0

Here's a sample of the relevant part of my data:

Name Year.published Name.meaning
a 2021 Location
b 2021 Location
c 2019 Location
d 2015 Location
e 2015 Person
f 2015 Conceptual
g 2010 Location

I have used the following code to create the following graph, and it seems to have plotted n per year, rather than cumulatively plotting n per year where it adds up over time.

I tried to add cumsum() to the y variable to get a cumulative count of n, but this seems to produce a cumulative sum across all the lines (second image), making each line go up to around 70 - which is way too high for each group total.

library(ggplot2)
library(dplyr)
df = paperstats %>% dplyr::count(Year.published, Name.meaning)
ggplot(df,
       aes(x = Year.published,
           y = n,
           color = Name.meaning)) +  geom_line()

enter image description here

enter image description here

Is there any way to apply cumsum() per line, or an alternative method of counting items per group over time in a line plot?

harry1027
  • 51
  • 4
  • 1
    Please [make this question reproducible](https://stackoverflow.com/questions/5963269/how-to-make-a-great-r-reproducible-example) by including a small representative dataset in a plain text format - for example the output from `dput(paperstats)`, if that is not too large. – neilfws Aug 22 '22 at 01:47

1 Answers1

1

I think you need to group on Name.meaning, arrange by Name.meaning and Year.published, then calculate the cumsum before plotting.

It's difficult to test without seeing your data, but something like this:

paperstats %>%
  count(Year.published, Name.meaning) %>% 
  group_by(Name.meaning) %>% 
  arrange(Name.meaning, Year.published) %>% 
  mutate(cs = cumsum(n)) %>% 
  ungroup() %>% 
  ggplot(aes(Year.published, cs)) + 
  geom_line(aes(color = Name.meaning))
neilfws
  • 32,751
  • 5
  • 50
  • 63

--- --- ---

=== TASKS AND EXERCISES ===
[1] Output everything in the ggplot cumulative count thread from "library(ggplot2)" down to "a line plot?", with no changes.
[2] Translate this sentence from the ggplot cumulative count thread into Spanish: "I think you need to group on Name.meaning, arrange by Name.meaning and Year.published, then calculate the cumsum before plotting."
[3] Answer these questions using the ggplot cumulative count thread.
(a) In the sample data, what Name.meaning value is listed for name e?
(b) After cumsum() was added to the y variable, about how high did each line go?
(c) What output does the commenter suggest including as an example of a plain-text dataset?

=== DATASET ROWS ===
--- --- ---

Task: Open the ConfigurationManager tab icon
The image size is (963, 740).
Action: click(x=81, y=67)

--- --- ---

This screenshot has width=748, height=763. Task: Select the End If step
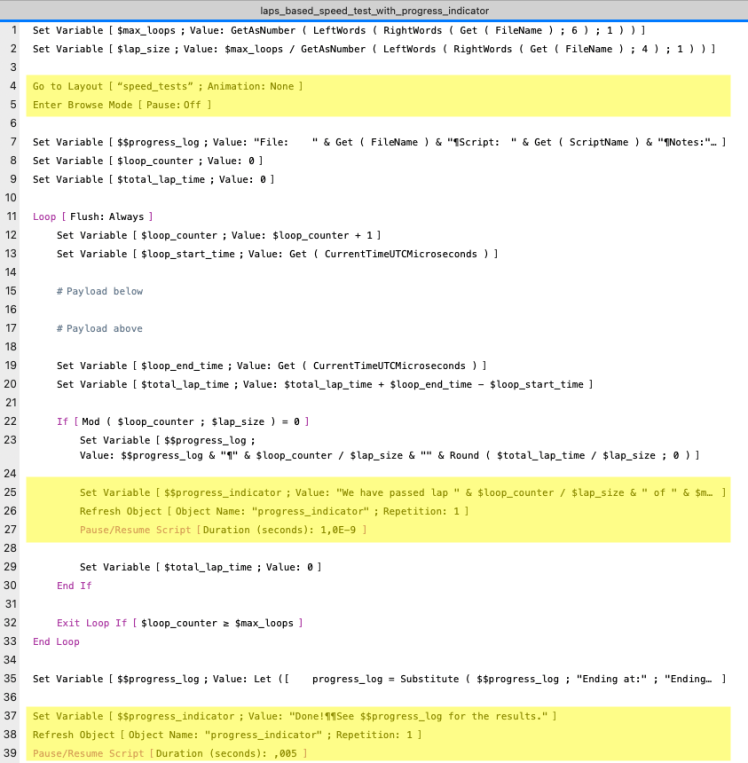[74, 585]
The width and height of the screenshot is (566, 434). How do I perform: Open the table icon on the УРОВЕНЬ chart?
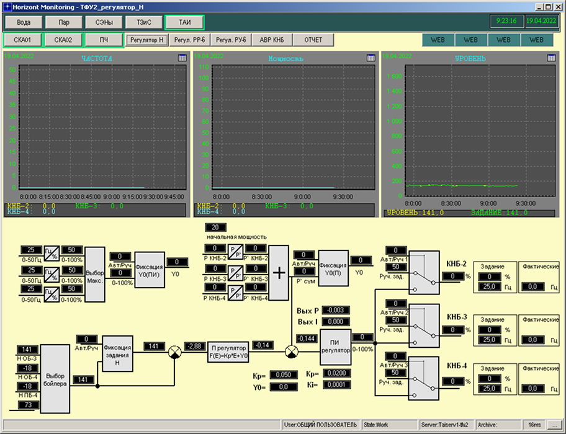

--- --- ---

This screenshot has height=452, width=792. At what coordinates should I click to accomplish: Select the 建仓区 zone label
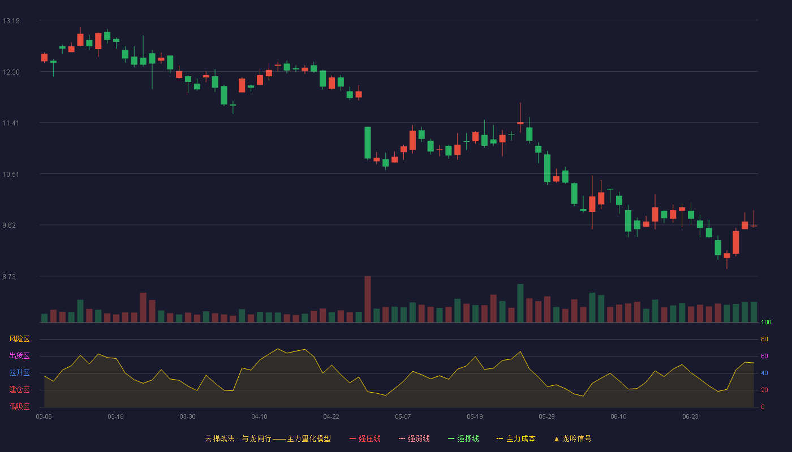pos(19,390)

--- --- ---

=== RESULTS BY TASK ===
[1]
library(ggplot2)
library(dplyr)
df = paperstats %>% dplyr::count(Year.published, Name.meaning)
ggplot(df,
       aes(x = Year.published,
           y = n,
           color = Name.meaning)) +  geom_line()

enter image description here

enter image description here

Is there any way to apply cumsum() per line, or an alternative method of counting items per group over time in a line plot?

[2] Creo que necesitas agrupar por Name.meaning, ordenar por Name.meaning y Year.published, y luego calcular el cumsum antes de graficar.

[3]
(a) Person
(b) Around 70
(c) The output from `dput(paperstats)`